Sands Casino Resort Bethlehem sits on the site of the historic Bethlehem Steel Corporation. After 140 years as one of the biggest steel producers in the US, the site ceased production in 1995. The land then sat unused for more than two decades.
After Pennsylvania legalized casino gaming, Las Vegas Sands Corp. purchased the 127-acre property in 2007. The casino opened its doors as a slot parlor in 2009, joining an already crowded field of casinos in Eastern Pennsylvania.
After the state further expanded gambling, it added table games the following year.
The property added a hotel in 2011 and an event center in 2012. This marked new status as a full-fledged resort casino. As of this writing, Sands Bethlehem plans further expansion in the near future.
Despite its success (more on that in a moment), Sands Bethlehem has been the subject of multiple sale rumors over the years.
Owned and operated by Las Vegas Sands, Sands Bethlehem is one of the most successful casinos in the state. In fact, its revenue is rivaled only by Parx Casino.
The property boasts over 3,000 slot machines and 200 table games, including one of the state’s busiest poker rooms. Sands was also one of the early adopters of stadium gaming in the US; the Bethlehem property boasts a massive stadium gaming area.
The secret to Sands’ success is a good mix of slot and table game revenue. A full 40 percent of the casino’s gaming revenue is generated at its table games.

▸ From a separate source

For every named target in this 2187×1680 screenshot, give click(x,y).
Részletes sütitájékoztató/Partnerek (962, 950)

Only SugarHouse Casino has a similar breakdown, as most of the other casinos in the market are heavily reliant on slot revenue.
Sands ownership is vehemently opposed to online gambling.

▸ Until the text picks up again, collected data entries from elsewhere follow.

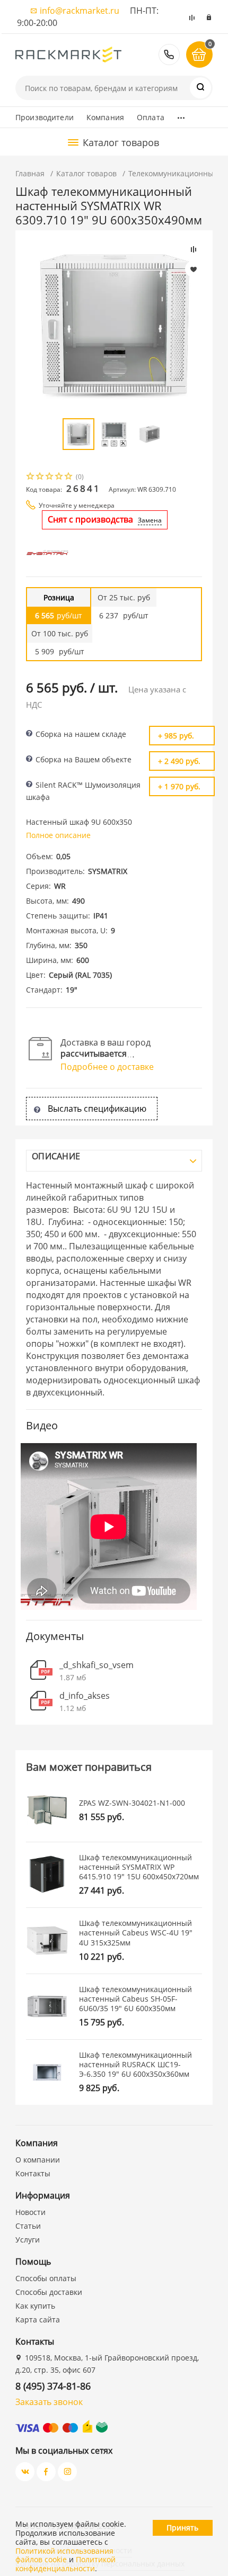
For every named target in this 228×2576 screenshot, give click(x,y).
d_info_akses (84, 1696)
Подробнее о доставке (107, 1067)
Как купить (35, 2306)
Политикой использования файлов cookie (64, 2555)
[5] (69, 477)
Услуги (27, 2240)
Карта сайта (37, 2319)
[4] (59, 477)
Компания (105, 117)
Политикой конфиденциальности (65, 2563)
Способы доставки (48, 2292)
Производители (44, 117)
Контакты (32, 2173)
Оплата (150, 117)
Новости (30, 2212)
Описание (56, 1156)
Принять (182, 2528)
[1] (31, 477)
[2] (40, 477)
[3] (50, 477)
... (181, 115)
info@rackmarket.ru (79, 10)
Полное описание (58, 835)
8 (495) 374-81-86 (169, 54)
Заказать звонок (49, 2402)
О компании (37, 2160)
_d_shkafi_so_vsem (96, 1665)
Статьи (28, 2226)
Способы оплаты (45, 2278)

In fact, Sands Chairman and CEO Sheldon Adelson is the leading voice opposing US online poker and gambling, going so far as to create an anti-online gambling lobbying group and backing legislation that would ban online gambling nationwide.
Because of this dynamic, the general consensus is that Sands is highly unlikely to offer online gambling.
However, in the hyper-competitive Pennsylvania market, the casino might find itself with little choice but to procure an online gambling license and launch gambling websites.
Entering its fifth year, neighboring New Jersey derives ten percent of its casino revenue from online gambling. Online gambling has also helped Atlantic City casinos discover new, younger customers.
If Sands doesn’t launch a gambling website, it would be handicapping itself in the market and doing its investors a disservice.
The only other option is for Sands to apply for a license and follow through with a sale and begin to leave the market before online gambling launches — likely in the second half of 2018.
Because of the company’s public stance, we ultimately know very little about its online gaming prospects.
If Sands offers online gambling, it should do pretty well.
A small segment of online poker players will go out of their way to avoid the site because of Sands’ anti-online efforts. But by and large, the company’s prior positions will have little to no effect on its performance.
The fact is Sands is a worldwide gaming leader and a top performer in Pennsylvania. It has the brand, the database and the money to run a successful online gambling operation.
The unanswered question: Can the company toss aside its previous opposition to online gambling to join the market in Pennsylvania?